━━ Listed entries ━━

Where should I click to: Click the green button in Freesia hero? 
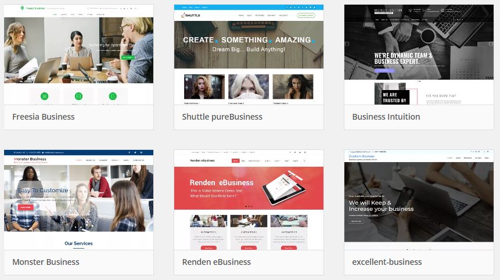128,57
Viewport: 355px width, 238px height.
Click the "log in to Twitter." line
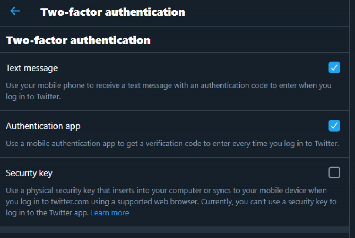[33, 96]

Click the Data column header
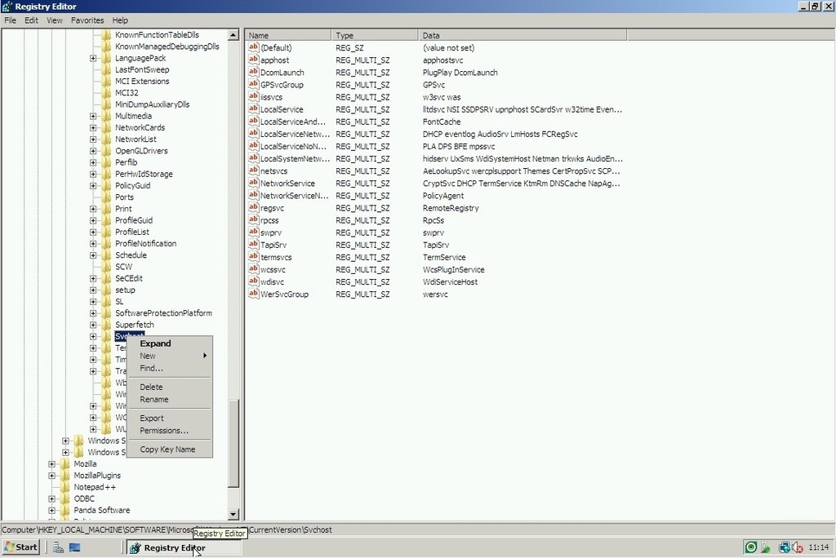523,36
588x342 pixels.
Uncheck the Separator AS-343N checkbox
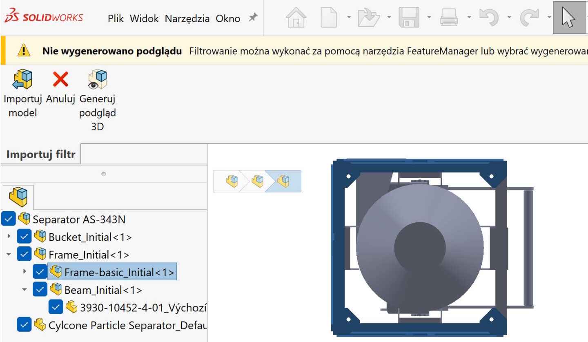click(8, 219)
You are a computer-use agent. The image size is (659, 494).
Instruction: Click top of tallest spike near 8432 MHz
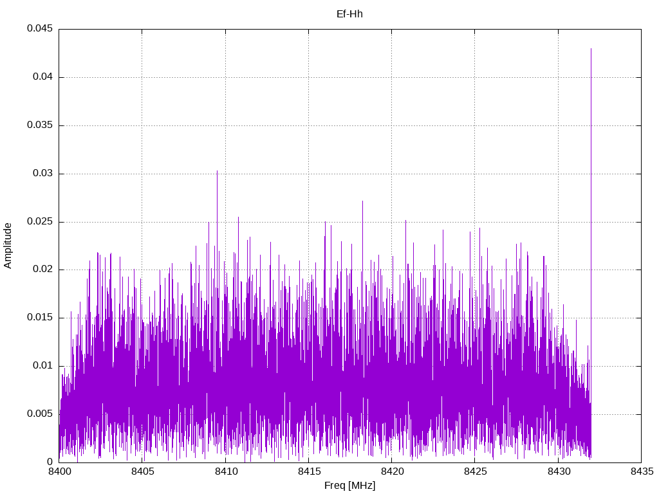[x=591, y=49]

━━━

= Task to carry out =
Images are to be left out; everything else in the material must be written out exactly.

= Worked solution =
Where should I click to: Click the green button in Freesia hero? 
128,57
Viewport: 355px width, 238px height.
Click the "log in to Twitter." line
[33, 96]

Click the Data column header
523,36
588x342 pixels.
Uncheck the Separator AS-343N checkbox
click(8, 219)
You are a computer-use agent. The image size is (659, 494).
Instruction: Click top of tallest spike near 8432 MHz
[x=591, y=49]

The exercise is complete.